A Comparison of Clustering Algorithms for the Study of Antibody Loop Structures

Abstract

Antibodies are the fundamental agents of the immune system. The CDRs, or Complementarity Determining Regions act as the functional surfaces in binding antibodies to their targets. These CDR structures, which are peptide loops, are diverse in both amino acid sequence and structure. In 2011, we surveyed a database of CDR loop structures using the affinity propagation clustering algorithm of Frey and Dueck. With the growth of the number of structures deposited in the Protein Data Bank, the number of antibody CDRs has approximately tripled. In addition, although the affinity clustering in 2011 was successful in many ways, the methods used left too much noise in the data, and the affinity clustering algorithm tended to clump diverse structures together.

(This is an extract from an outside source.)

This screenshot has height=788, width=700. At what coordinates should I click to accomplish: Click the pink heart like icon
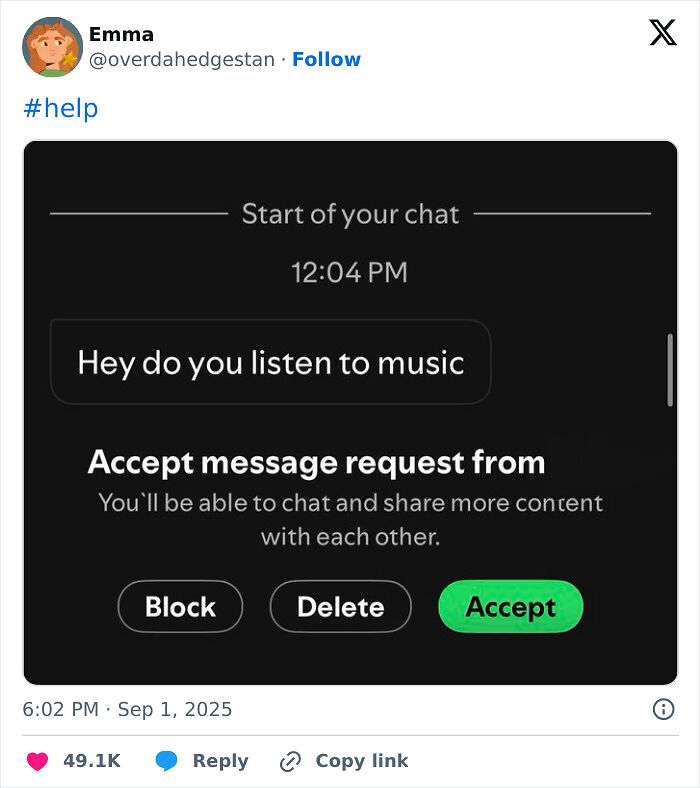[37, 761]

This work revisits the antibody CDR clustering problem and uses five different clustering algorithms to categorize the data. Three of the clustering algorithms use DBSCAN but differ in the data comparison functions used. One uses the sum of the dihedral distances, while another uses the supremum of the dihedral distances, and the third uses the Jarvis-Patrick shared nearest neighbor similarity, where the nearest neighbor lists are compiled using the sum of the dihedral distances. The other two clustering methods use the k-medoids algorithm, one of which has been modified to include the use of pairwise constraints. Overall, the DBSCAN using the sum of dihedral distances and the supremum of the dihedral distances produced the best clustering results as measured by the average silhouette coefficient, while the constrained k-medoids clustering algorithm had the worst clustering results overall.